When it comes to derivatives in the crypto world, contract trading is like an eternal black hole—leverage is outrageously high, and volatility is wild beyond measure. Once these two forces collide, the entire market turns into a pure gambling arena.
What’s terrifying? Education doesn’t help here. Even top students from 985 and 211 universities, master’s and PhD holders have seen it all. Once you get caught up in gambling instincts, all those years of studying are wasted. A more realistic problem is that the big V influencers and celebrities in the circle are not setting good examples for newcomers; instead, they use fan economy to draw wave after wave of people into this "casino."
But on the other hand, derivatives are not completely off-limits.

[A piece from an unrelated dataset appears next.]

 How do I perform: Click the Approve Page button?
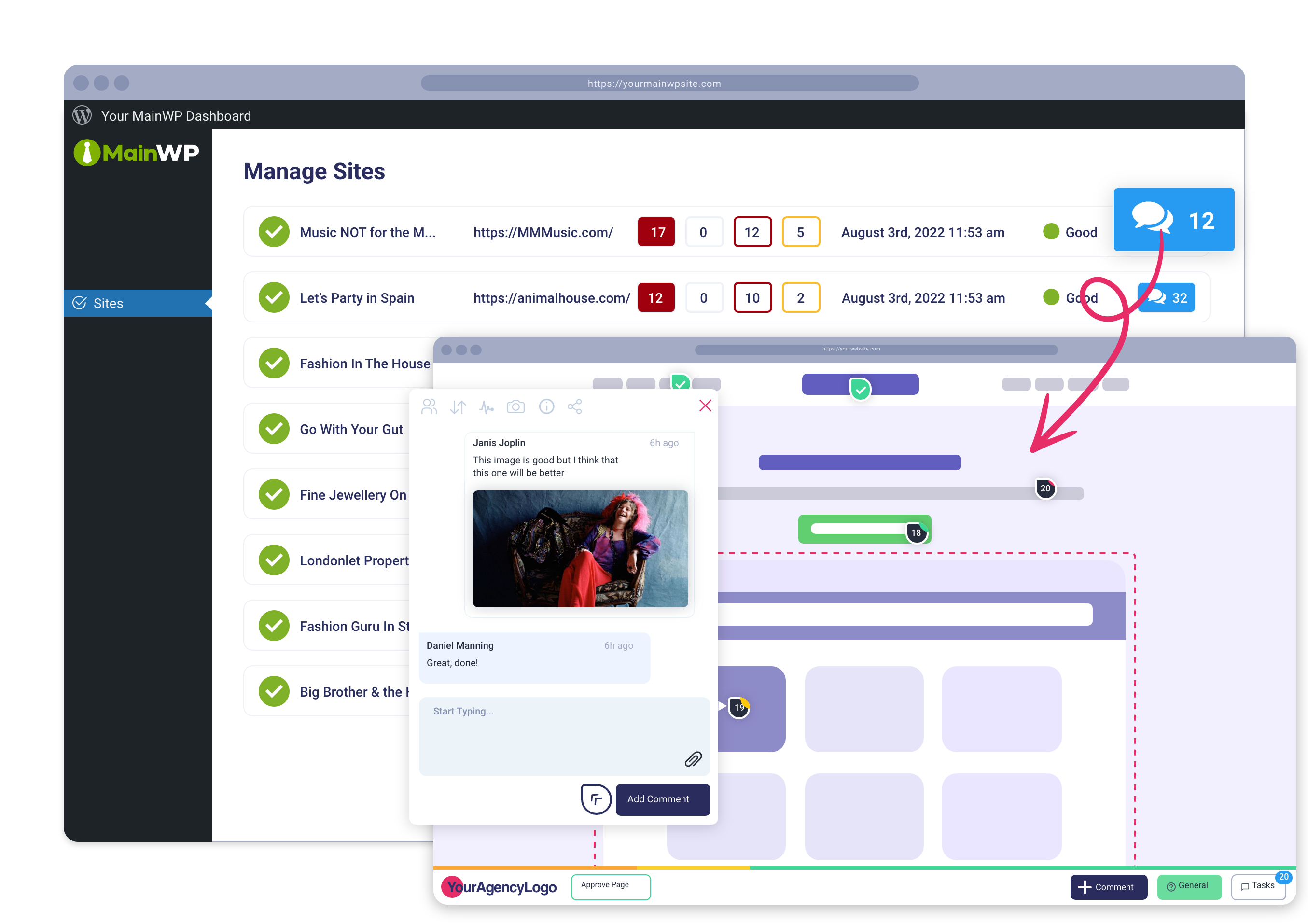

The key is how to learn. For those without a financial background, it should be step-by-step:
**Step 1: Start with what you can understand.** The Dow Jones Industrial Average is a good beginner’s choice—standardized, liquid, and easy to interpret, helping you grasp the logic of unleveraged trading. S&P 500, S&P 100, and Russell 1000 are also suitable.

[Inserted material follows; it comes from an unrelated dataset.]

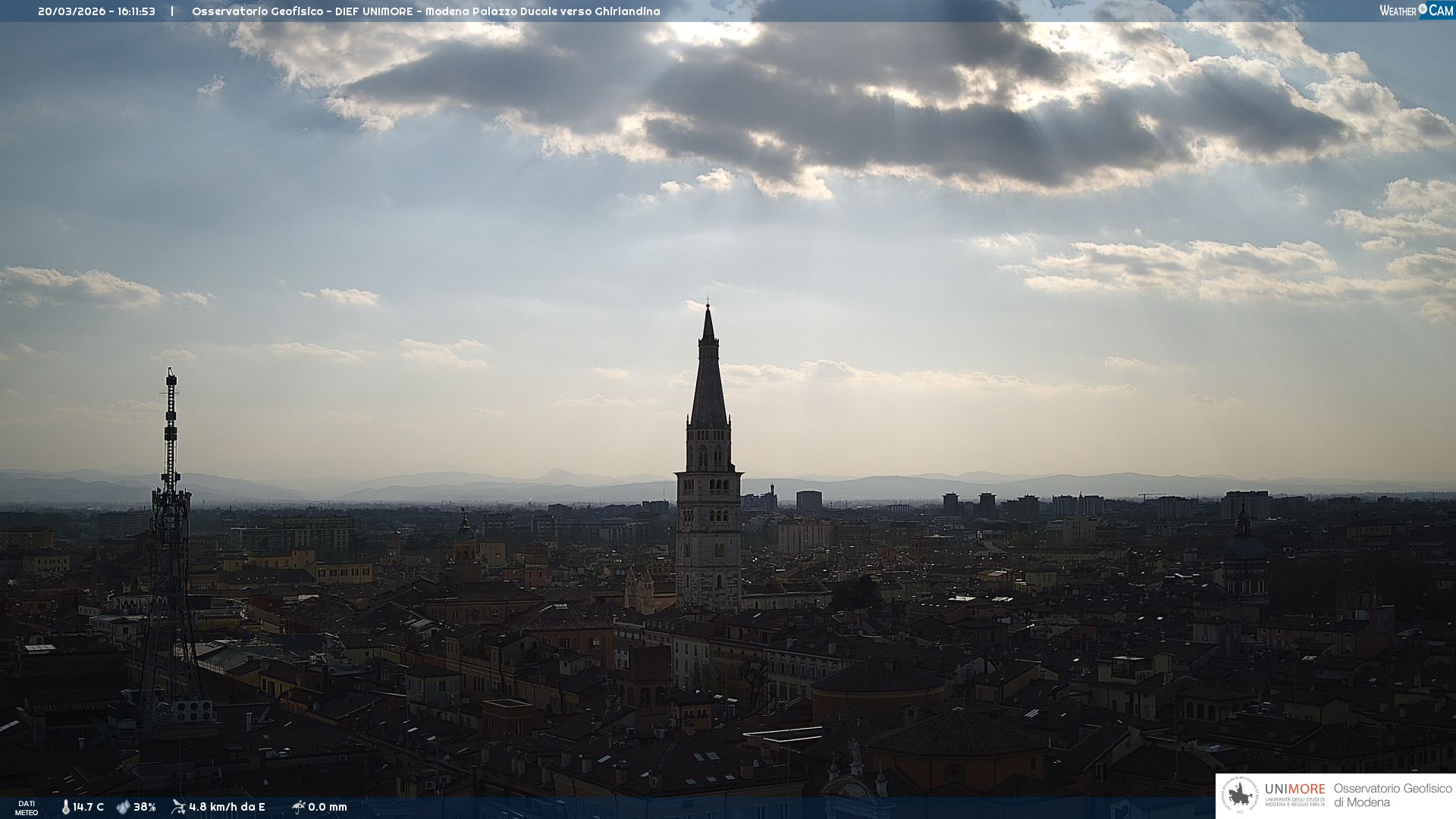
Task: Click the 38% humidity value
Action: [144, 807]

**Step 2: Add the dimension of time.** Crude oil futures are a good way to learn leveraged trading. Compared to Step 1, this introduces the concept of time-based pricing. The key is that since 2024, crude oil prices have actually fallen due to supply and demand factors, with more emphasis on financial attributes and macroeconomic factors, making it understandable even to laypeople.
**Step 3: Consider options.** It’s recommended to start with options on individual stocks like Tesla, Meta, and Nvidia—avoid index options. Options on US stocks, commodities, or ETFs are also fine. In fact, options are a very good risk management tool; many people simply misunderstand them.